SM53B-06
Estimation of cold plasma outflow during geomagnetic storms
Friday, 18 December 2015: 14:54
2016 (Moscone West)
Stein Haaland1,2, Anders I Eriksson3, Mats Andre3, Lukas Maes4, Lisa J Baddeley5, Abdallah R Barakat6, Charles R Chappell7, Vincent Eccles6, Christine Johnsen8, Bjorn Lybekk9, Kun Li10, Arne Pedersen9, Robert Walter Schunk6 and Daniel T Welling11, (1)Max-Planck Institute, Goettingen, Germany, (2)Birkeland Centre for Space Science, Bergen, Norway, (3)IRF Swedish Institute of Space Physics Uppsala, Uppsala, Sweden, (4)Belgisch Instituut voor Ruimte-Aeronomie, Brussel, Belgium, (5)UNIS, Longyearbyen, Norway, (6)Utah State University, Logan, UT, United States, (7)Vanderbilt University, Nashville, TN, United States, (8)University of Oslo, Department of Geophysics, Oslo, Norway, (9)University of Oslo, Department of Physics, Oslo, Norway, (10)Max Planck Institute for Solar System Research, Katlenburg-Lindau, Germany, (11)University of Michigan Ann Arbor, Ann Arbor, MI, United States
Abstract:
Low energy ions of ionospheric origin provide a significant contributon to the magnetospheric plasmapopulation. Measuring cold ions is difficult though. Observations have to be done at sufficiently high altitudes and typically in regions of space where spacecraft attain a positive charge due to solar illumination. Cold ions are therefore shielded from the satellite particle detectors. Furthermore, spacecraft can only cover key regions of ion outflow during segments of their orbit, so additional complications arise arise if continuous longtime observations such as the during a geomagnetic storms are needed.
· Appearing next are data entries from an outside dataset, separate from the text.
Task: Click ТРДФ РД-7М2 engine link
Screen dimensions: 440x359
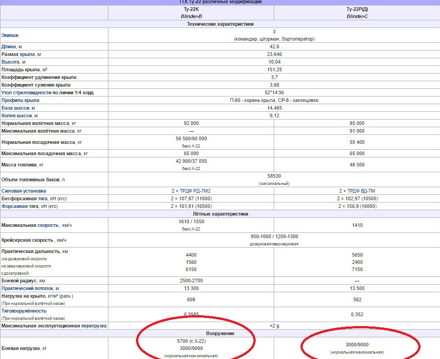Action: click(x=195, y=191)
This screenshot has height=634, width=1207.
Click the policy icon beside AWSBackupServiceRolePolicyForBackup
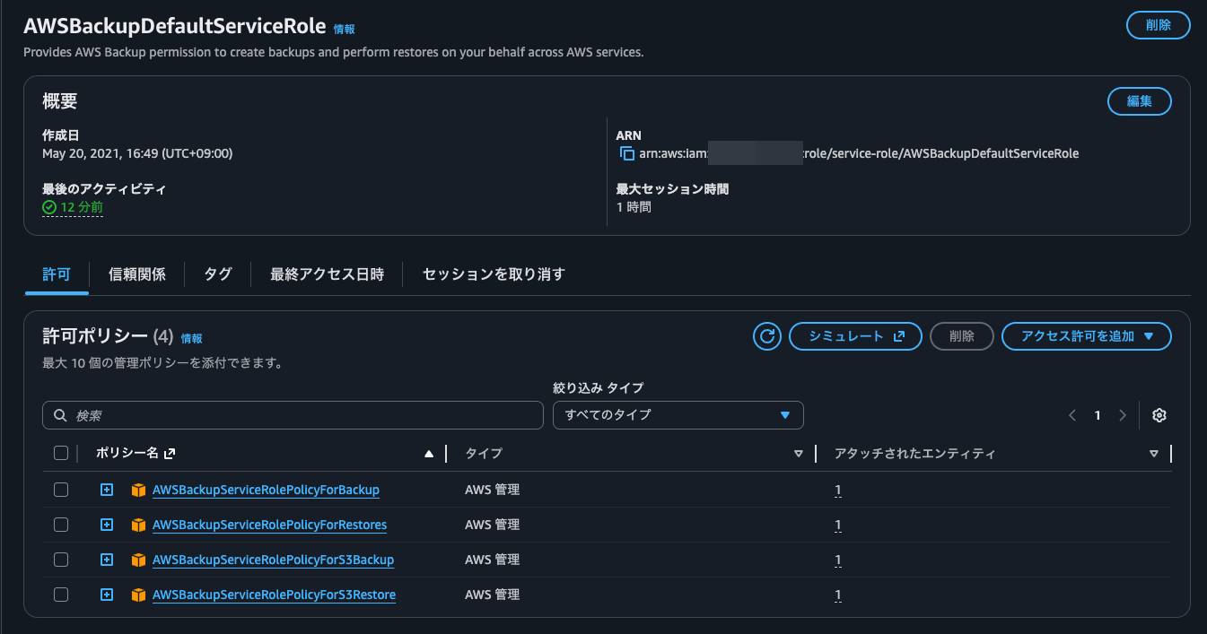pos(138,489)

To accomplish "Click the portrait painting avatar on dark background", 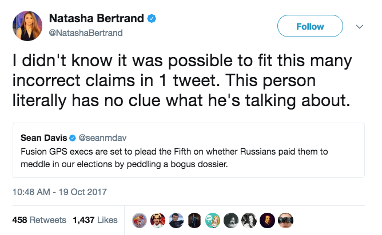I will (x=267, y=220).
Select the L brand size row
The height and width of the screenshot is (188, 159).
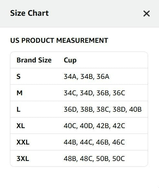[79, 109]
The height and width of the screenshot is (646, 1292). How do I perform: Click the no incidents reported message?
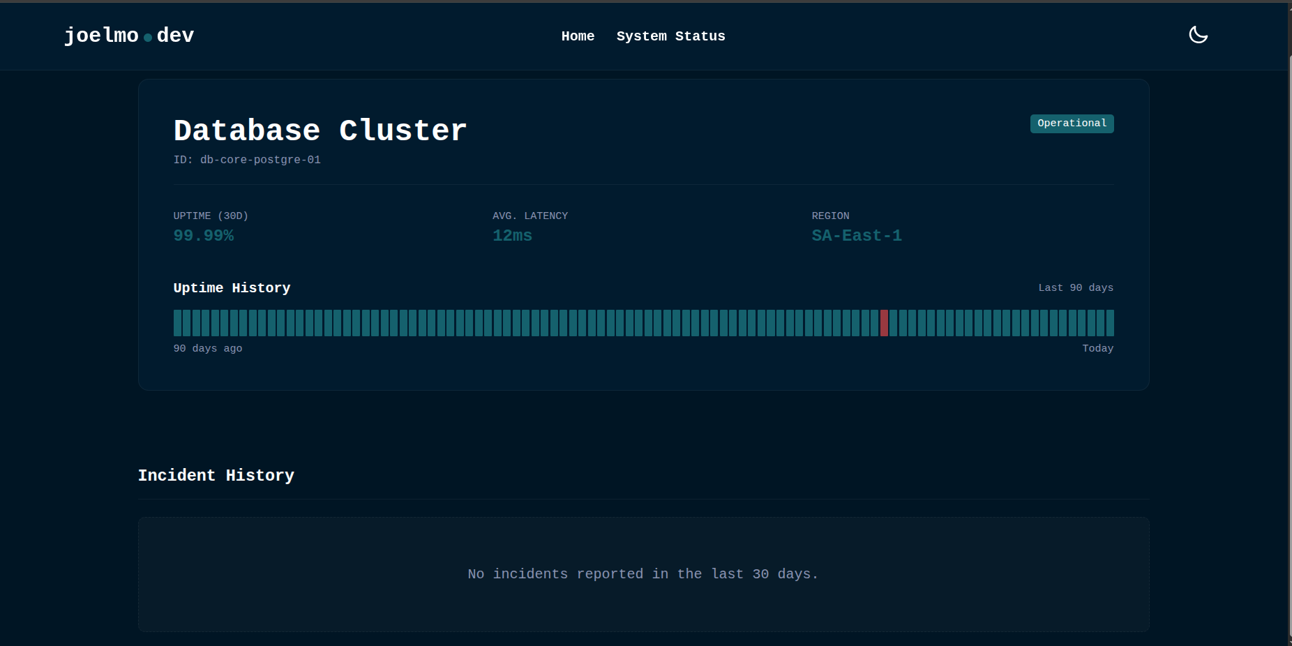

In this paper we suggest a new approach, based on a combination of synoptic observations and a novel technique to estimate the flux and total outflow during the various phases of geomagnetic storms. Our results indicate large variations in both outflow rates and transport throughout the storm. Prior to the storm main phase, outflow rates are moderate, and the cold ions are mainly emanating from moderately sized polar cap regions. Throughout the main phase of the storm, outflow rates increase and the polar cap source regions expand. Furthermore, faster transport, resulting from enhanced convection, leads to a much larger supply of cold ions to the near Earth region during gemagnetic storms.